Copies of all lines that contain "text" are needed; take them from the data below.

### Screenshot grounding data
*** Block opens ***

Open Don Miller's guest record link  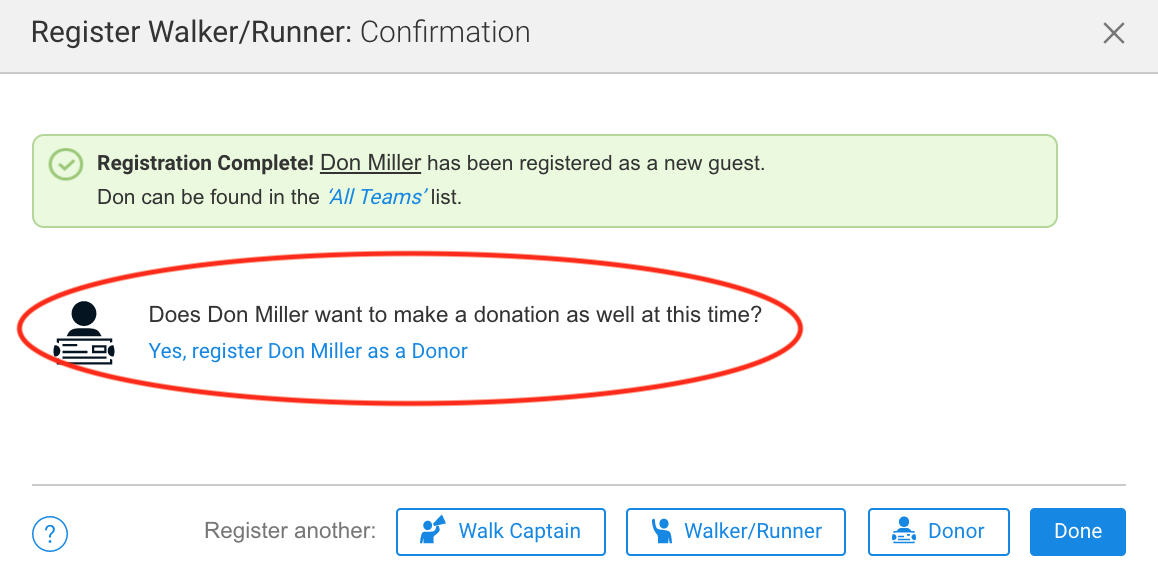[370, 163]
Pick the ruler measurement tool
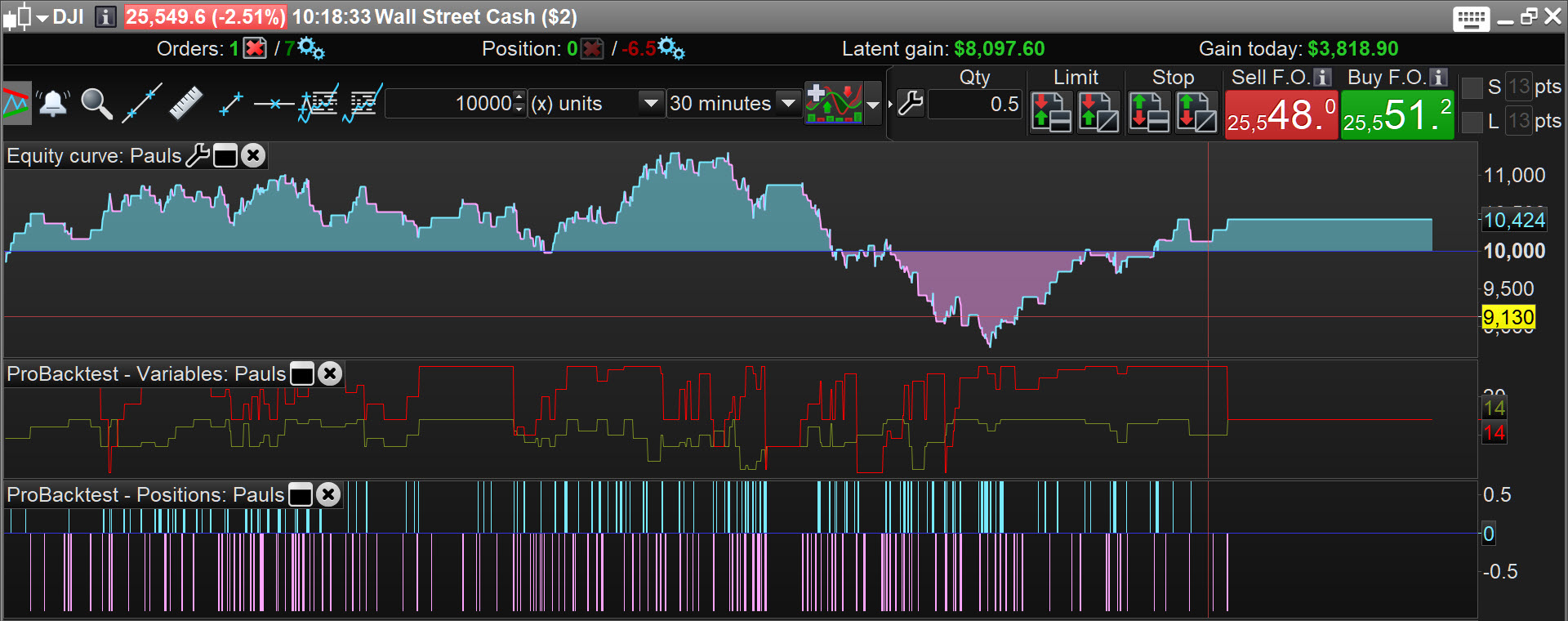Image resolution: width=1568 pixels, height=621 pixels. tap(185, 104)
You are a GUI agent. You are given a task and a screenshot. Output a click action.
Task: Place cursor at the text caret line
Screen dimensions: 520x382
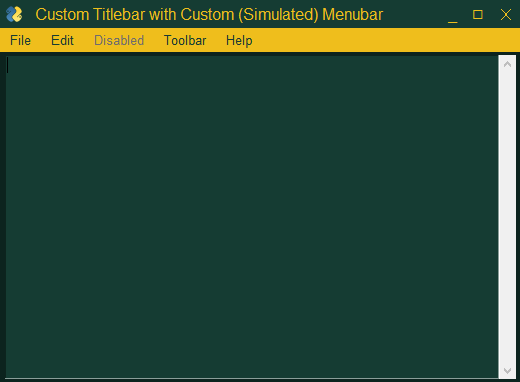pos(8,65)
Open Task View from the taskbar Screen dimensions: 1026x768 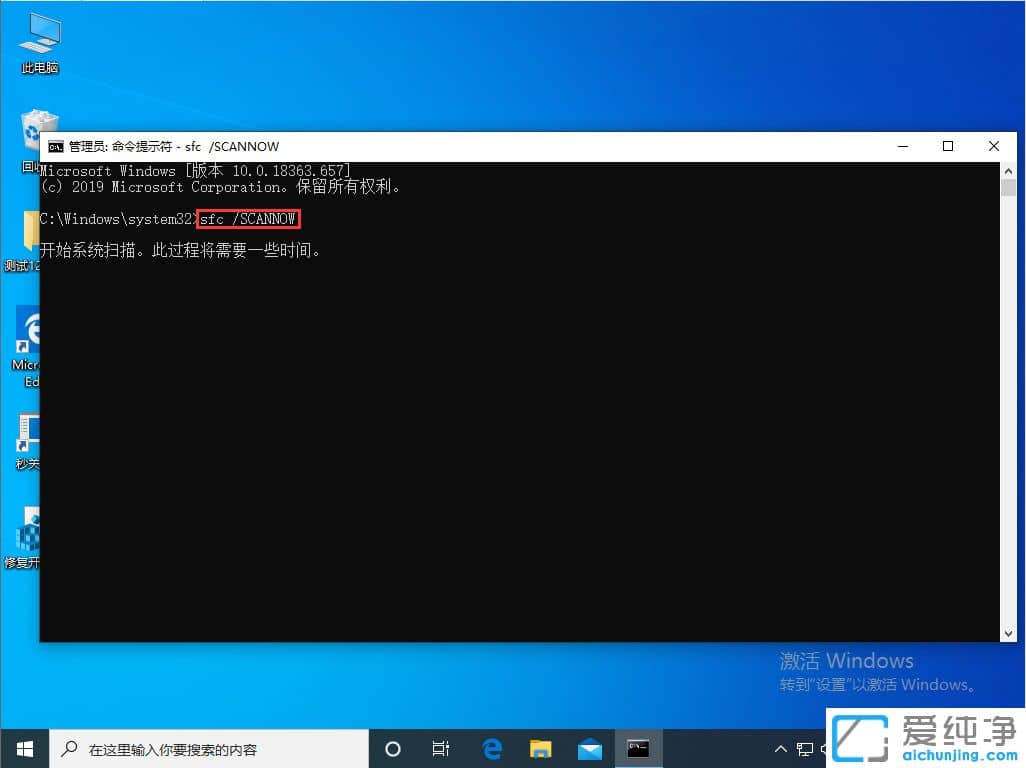[x=441, y=748]
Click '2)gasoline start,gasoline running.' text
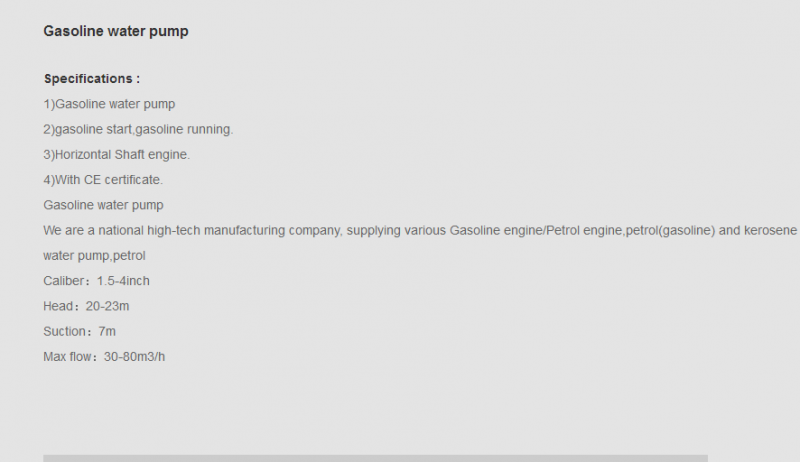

*** Block closes ***

### Worked solution
Task: Place cursor at the text caret line
Click '2)gasoline start,gasoline running.' text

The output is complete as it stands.